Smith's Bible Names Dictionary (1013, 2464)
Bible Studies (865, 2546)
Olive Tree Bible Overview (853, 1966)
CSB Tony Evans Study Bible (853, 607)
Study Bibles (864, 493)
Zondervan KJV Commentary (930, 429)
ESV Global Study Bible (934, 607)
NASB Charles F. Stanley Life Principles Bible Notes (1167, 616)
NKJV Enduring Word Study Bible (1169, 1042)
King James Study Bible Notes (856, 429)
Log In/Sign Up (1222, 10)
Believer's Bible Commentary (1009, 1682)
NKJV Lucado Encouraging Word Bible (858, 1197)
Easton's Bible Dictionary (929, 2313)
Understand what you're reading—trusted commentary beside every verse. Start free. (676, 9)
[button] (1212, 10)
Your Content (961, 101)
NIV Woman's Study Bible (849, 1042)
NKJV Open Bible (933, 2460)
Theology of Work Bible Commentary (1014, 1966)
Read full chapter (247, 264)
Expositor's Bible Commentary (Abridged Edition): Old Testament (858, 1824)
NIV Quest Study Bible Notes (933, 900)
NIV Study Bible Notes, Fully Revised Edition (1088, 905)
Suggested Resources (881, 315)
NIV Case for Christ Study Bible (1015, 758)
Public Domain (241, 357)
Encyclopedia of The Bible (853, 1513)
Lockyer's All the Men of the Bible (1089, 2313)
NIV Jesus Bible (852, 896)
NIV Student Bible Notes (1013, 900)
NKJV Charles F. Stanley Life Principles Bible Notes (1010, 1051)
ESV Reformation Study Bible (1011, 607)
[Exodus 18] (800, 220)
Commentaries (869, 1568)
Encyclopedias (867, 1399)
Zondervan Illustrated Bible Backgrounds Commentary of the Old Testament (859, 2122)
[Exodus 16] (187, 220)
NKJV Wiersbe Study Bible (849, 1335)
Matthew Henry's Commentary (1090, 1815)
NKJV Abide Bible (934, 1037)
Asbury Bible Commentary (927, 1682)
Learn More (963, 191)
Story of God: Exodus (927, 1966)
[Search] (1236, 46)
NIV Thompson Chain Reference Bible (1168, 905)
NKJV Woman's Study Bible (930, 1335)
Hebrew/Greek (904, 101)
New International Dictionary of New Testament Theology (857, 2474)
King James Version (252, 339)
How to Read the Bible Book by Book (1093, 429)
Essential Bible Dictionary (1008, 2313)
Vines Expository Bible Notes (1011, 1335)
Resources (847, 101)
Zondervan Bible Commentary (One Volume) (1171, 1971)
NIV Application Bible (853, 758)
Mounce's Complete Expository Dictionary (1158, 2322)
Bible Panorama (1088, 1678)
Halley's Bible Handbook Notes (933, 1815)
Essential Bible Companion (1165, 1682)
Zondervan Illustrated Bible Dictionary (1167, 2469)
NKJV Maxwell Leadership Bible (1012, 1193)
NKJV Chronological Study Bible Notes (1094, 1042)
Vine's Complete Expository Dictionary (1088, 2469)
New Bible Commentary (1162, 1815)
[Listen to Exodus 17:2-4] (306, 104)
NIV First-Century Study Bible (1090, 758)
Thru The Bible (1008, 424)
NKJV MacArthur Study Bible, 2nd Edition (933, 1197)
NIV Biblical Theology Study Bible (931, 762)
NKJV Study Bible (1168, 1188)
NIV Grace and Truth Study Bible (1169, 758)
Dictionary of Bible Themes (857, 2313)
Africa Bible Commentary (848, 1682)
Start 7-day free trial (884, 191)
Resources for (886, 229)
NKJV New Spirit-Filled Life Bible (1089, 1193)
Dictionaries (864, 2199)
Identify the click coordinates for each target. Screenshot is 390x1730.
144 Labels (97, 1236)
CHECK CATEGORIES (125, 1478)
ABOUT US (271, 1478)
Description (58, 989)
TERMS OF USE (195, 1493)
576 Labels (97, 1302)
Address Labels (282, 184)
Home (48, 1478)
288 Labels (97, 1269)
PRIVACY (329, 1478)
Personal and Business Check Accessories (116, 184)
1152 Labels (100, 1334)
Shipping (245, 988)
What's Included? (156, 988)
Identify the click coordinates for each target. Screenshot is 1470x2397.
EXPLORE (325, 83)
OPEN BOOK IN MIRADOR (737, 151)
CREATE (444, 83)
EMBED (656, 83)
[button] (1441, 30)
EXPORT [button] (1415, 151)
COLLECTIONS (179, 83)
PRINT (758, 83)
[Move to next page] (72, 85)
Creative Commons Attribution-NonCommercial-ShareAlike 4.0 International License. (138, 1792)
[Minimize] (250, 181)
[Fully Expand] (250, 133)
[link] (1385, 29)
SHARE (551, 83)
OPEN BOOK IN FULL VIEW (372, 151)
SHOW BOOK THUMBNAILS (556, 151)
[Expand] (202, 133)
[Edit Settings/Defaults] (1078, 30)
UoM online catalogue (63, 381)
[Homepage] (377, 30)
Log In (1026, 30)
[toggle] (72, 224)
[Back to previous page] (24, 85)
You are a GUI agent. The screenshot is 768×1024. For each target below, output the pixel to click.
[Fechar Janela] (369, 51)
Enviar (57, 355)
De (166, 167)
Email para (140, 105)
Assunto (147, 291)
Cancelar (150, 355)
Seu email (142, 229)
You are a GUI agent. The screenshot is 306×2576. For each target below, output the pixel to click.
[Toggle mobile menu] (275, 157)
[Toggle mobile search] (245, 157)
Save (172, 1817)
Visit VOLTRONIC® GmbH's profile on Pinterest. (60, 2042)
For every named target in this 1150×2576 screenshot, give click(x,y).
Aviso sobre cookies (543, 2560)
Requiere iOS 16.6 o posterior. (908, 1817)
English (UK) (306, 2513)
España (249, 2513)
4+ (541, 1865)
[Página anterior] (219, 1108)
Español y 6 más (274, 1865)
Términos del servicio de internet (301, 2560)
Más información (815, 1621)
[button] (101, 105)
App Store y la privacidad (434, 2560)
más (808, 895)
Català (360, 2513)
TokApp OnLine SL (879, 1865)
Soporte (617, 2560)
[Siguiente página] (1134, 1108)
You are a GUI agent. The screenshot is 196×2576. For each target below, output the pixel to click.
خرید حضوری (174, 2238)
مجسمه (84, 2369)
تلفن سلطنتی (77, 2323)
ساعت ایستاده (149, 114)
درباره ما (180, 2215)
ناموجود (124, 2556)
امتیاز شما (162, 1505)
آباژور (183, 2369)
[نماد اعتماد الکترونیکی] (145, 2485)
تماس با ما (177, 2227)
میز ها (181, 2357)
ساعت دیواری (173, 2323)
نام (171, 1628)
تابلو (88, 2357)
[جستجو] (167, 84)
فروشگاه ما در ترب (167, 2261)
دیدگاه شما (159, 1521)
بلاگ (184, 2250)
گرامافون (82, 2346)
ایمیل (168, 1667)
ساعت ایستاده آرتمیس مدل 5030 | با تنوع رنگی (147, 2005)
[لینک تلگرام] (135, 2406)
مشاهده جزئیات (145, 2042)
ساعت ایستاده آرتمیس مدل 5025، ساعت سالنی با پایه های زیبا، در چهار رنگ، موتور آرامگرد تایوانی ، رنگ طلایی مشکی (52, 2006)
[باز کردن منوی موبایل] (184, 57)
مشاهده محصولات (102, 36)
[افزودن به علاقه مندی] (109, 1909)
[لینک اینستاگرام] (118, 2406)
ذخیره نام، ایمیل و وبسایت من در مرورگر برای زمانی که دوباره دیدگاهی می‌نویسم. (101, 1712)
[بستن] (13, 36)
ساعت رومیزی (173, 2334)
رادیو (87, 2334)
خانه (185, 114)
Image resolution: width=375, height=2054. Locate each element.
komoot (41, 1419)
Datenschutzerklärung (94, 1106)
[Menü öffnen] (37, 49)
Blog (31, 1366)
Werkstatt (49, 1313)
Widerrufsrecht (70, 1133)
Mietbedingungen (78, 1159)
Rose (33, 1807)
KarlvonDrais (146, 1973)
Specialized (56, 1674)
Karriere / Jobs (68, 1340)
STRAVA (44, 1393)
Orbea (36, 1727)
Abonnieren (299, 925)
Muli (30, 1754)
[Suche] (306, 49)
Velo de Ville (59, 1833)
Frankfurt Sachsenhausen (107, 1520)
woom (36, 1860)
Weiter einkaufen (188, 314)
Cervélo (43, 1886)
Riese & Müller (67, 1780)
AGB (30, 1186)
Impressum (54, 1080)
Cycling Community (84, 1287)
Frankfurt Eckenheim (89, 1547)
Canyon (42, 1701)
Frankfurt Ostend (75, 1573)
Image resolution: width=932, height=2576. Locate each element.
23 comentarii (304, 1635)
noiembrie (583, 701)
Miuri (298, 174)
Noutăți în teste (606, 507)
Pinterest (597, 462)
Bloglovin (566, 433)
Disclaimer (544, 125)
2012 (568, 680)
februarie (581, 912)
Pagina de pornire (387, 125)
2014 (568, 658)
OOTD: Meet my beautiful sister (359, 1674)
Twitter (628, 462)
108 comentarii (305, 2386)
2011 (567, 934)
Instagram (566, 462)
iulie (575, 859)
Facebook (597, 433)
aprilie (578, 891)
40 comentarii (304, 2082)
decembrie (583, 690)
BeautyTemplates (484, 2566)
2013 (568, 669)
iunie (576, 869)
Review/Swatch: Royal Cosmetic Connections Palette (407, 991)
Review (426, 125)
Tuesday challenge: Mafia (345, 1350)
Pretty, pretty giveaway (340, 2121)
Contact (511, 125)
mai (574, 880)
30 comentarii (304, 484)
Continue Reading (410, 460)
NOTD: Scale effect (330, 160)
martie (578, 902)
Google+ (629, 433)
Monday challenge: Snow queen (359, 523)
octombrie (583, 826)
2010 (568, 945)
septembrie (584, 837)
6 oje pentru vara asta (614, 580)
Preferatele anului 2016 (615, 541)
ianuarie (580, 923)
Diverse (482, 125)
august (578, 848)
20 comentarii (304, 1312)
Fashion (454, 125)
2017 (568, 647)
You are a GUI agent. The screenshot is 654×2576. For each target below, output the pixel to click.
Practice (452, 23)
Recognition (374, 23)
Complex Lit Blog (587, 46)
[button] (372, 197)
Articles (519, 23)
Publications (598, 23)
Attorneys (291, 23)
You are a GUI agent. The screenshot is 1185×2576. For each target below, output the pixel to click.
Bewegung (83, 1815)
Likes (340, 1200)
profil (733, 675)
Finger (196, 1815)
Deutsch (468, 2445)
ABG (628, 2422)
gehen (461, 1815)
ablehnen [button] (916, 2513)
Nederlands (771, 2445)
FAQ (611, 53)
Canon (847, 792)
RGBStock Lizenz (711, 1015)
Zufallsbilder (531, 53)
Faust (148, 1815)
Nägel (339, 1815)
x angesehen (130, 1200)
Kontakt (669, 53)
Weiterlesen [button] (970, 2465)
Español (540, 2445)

━━━━━━━━

■ **EXERCISE DETAILS**
Of the entries above, transcribe exactly those lines that fall between the line containing "[جستجو] (167, 84)" and the line containing "ساعت ایستاده آرتمیس مدل 5025،", together with those two lines.

■ **THE COMPLETED TASK**
[جستجو] (167, 84)
فروشگاه ما در ترب (167, 2261)
دیدگاه شما (159, 1521)
بلاگ (184, 2250)
گرامافون (82, 2346)
ایمیل (168, 1667)
ساعت ایستاده آرتمیس مدل 5030 | با تنوع رنگی (147, 2005)
[لینک تلگرام] (135, 2406)
مشاهده جزئیات (145, 2042)
ساعت ایستاده آرتمیس مدل 5025، ساعت سالنی با پایه های زیبا، در چهار رنگ، موتور آرامگرد تایوانی ، رنگ طلایی مشکی (52, 2006)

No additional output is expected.